3. Consume Well-Balanced Diet:
Healthy eating is undoubtedly essential for increasing stamina, be it in football or any other physical game. Strictly follow a well-balanced diet that is high in carbs and low in fats. Eat at least 6 times (3 big and 3 small meals) a day to absorb sufficient nutrients. Stay away from junks, processed foods, sugary items, soda, etc. Also, try to indulge in real whole foods instead of having power bars, energy drinks and nutritional supplements (5).
4. Stay Hydrated:
Drink plenty of water to keep yourself hydrated. If your body cells get dehydrated, you will feel low on energy and it will take a toll on your stamina as well as performance. So try and consume lots of water throughout the day and keep a sufficient number of bottles with you during the match.
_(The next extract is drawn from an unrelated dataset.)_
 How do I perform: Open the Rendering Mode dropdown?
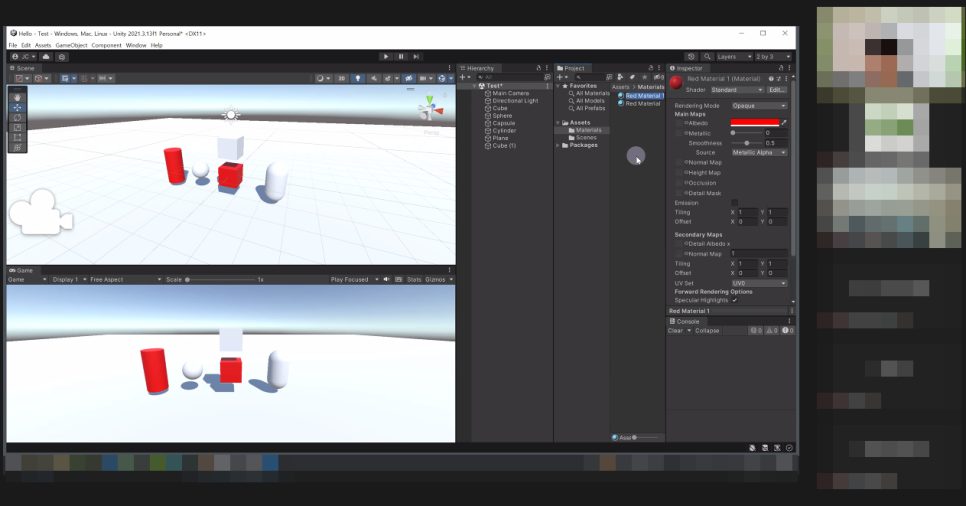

5. Give Yourself Enough Rest:
Take enough rest before two performances. Every player needs to sleep anywhere between 7 and 9 hours daily at night. Nocturnal and consolidated sleep is considered to be better than broken chunks of sleep time for your body to rejuvenate and recover completely. With proper rest and recovery, you will get enough stamina to perform optimally the next day (6).
6. Do Not Over-Practice:
Do not over-train yourself. If you exercise a lot or practice each and every day, you will be totally drained out of energy, affecting your level of stamina considerably. It is vital that you take at least a couple of days off in the span of one week.
7. Be Positive:
Always think positive and take positive steps to reduce mental stress. Mental fatigue and stress can reduce your stamina (7). So, keep self-motivating and be positive and see your stamina and performance improve. How much stamina does a footballer have? Check out the infographic below to learn more about the circuit training method and what to do along the way to ensure you get the best results from this workout. Footballers have really high stamina, strength, and endurance. Can you build stamina in 2 weeks? Yes, consistently engaging in different physical exercises daily can help you build stamina steadily in 2 weeks. Does milk decrease stamina? No, studies suggest that milk may have an impact on endurance and recovery of muscle function (9). Which fruit gives more stamina? Bananas and citrus fruits may help increase physical endurance and reduce fatigue (10), (11).